# Records for the exercise
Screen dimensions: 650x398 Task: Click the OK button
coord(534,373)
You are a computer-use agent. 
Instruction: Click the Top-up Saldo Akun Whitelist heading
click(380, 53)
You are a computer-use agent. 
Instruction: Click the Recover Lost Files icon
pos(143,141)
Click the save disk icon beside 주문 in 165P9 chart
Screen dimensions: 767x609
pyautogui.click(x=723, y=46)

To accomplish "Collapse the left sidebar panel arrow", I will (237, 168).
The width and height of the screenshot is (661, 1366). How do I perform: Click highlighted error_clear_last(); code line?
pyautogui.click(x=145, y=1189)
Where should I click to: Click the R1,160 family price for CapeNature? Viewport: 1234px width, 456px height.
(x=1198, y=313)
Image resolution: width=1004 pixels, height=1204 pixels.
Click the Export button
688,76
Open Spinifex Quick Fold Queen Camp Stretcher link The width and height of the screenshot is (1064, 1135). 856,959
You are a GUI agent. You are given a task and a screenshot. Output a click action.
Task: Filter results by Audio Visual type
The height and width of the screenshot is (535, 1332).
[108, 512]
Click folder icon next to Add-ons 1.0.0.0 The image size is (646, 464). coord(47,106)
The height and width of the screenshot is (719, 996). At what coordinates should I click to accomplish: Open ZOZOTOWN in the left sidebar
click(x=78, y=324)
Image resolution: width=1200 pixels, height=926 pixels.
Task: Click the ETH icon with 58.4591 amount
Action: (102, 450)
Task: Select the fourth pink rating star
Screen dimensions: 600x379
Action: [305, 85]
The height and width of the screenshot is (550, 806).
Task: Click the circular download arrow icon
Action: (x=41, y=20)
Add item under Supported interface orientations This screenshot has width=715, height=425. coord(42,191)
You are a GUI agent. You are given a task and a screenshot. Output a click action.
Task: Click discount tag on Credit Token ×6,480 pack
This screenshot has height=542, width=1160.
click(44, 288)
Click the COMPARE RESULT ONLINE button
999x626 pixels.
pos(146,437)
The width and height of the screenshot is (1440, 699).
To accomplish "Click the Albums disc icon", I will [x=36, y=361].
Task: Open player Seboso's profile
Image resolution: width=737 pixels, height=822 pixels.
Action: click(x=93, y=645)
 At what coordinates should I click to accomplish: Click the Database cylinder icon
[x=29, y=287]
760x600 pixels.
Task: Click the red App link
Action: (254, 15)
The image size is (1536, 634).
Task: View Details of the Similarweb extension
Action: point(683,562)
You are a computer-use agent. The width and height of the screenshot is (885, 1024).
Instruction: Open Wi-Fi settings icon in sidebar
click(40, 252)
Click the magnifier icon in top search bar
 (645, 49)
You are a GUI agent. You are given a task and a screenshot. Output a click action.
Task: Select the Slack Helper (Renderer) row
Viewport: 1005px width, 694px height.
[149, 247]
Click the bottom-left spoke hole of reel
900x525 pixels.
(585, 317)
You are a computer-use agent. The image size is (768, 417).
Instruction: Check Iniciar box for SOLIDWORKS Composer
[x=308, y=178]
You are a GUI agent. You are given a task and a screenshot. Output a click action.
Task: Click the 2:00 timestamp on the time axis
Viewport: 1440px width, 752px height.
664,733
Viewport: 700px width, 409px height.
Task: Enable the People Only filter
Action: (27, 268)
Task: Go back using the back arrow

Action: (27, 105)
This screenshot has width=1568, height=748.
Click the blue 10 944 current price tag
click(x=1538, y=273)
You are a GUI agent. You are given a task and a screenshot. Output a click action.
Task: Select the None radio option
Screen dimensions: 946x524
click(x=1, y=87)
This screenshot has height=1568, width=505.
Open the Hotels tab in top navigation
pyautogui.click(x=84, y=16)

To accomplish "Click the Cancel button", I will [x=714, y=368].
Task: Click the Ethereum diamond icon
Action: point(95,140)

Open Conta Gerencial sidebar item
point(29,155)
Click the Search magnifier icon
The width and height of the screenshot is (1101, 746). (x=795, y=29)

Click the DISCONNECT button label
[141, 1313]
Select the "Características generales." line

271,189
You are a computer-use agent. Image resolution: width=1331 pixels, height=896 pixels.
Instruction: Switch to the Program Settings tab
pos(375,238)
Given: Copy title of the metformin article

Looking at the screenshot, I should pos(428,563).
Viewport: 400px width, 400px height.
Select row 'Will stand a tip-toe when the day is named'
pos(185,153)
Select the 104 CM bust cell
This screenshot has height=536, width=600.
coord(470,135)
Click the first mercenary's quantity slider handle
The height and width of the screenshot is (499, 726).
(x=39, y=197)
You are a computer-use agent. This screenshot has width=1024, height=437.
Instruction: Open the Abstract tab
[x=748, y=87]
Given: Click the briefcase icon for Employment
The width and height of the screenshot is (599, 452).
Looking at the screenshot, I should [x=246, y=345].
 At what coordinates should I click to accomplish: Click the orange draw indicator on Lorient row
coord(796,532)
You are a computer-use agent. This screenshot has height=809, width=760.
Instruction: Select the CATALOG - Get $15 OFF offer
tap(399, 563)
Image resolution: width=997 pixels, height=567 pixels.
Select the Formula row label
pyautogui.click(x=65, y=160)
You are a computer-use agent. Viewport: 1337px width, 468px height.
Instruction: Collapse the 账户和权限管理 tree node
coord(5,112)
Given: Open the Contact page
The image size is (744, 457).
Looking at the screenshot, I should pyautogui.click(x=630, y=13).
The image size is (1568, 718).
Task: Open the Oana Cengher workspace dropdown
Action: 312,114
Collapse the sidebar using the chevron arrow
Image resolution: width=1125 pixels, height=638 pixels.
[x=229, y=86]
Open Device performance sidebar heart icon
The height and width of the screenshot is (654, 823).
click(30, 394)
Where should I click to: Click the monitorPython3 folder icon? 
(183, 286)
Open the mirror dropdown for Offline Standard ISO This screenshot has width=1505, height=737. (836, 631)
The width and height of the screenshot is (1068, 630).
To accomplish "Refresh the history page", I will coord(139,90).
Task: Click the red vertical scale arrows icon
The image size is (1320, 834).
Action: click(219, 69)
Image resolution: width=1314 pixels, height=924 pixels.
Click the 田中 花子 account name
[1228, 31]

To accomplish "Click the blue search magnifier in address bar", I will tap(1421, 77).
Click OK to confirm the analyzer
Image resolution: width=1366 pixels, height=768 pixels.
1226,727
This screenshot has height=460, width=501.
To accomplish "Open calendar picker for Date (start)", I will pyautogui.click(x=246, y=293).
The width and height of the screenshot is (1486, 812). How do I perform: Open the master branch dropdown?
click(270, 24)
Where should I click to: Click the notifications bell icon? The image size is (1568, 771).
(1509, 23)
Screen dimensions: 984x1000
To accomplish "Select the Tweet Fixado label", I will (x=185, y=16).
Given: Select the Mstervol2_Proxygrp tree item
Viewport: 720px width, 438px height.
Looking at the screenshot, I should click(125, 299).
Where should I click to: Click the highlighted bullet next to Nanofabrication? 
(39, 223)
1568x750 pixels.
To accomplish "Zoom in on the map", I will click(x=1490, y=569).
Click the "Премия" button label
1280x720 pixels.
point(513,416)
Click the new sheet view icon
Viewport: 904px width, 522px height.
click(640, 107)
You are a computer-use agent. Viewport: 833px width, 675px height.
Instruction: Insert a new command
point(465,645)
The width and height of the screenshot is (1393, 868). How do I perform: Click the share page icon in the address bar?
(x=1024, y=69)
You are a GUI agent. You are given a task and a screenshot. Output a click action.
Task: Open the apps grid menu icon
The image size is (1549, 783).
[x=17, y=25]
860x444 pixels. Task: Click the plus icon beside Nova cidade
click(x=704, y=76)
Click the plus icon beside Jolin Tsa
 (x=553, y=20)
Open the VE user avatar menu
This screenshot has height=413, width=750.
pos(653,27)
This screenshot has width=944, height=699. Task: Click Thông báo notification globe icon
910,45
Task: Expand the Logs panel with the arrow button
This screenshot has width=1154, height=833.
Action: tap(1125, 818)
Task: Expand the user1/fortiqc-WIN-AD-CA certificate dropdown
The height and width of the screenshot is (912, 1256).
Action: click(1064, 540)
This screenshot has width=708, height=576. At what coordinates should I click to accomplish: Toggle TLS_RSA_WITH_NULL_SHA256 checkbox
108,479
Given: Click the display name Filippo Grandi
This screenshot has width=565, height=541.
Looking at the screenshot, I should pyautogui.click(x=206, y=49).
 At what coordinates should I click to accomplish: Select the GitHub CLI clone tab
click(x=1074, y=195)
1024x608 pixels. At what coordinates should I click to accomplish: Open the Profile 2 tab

# Task goal
Go through the listing above and copy each line in which the string "Expand" is found.

# Solution to the problem
Task: Expand the Logs panel with the arrow button
Task: Expand the user1/fortiqc-WIN-AD-CA certificate dropdown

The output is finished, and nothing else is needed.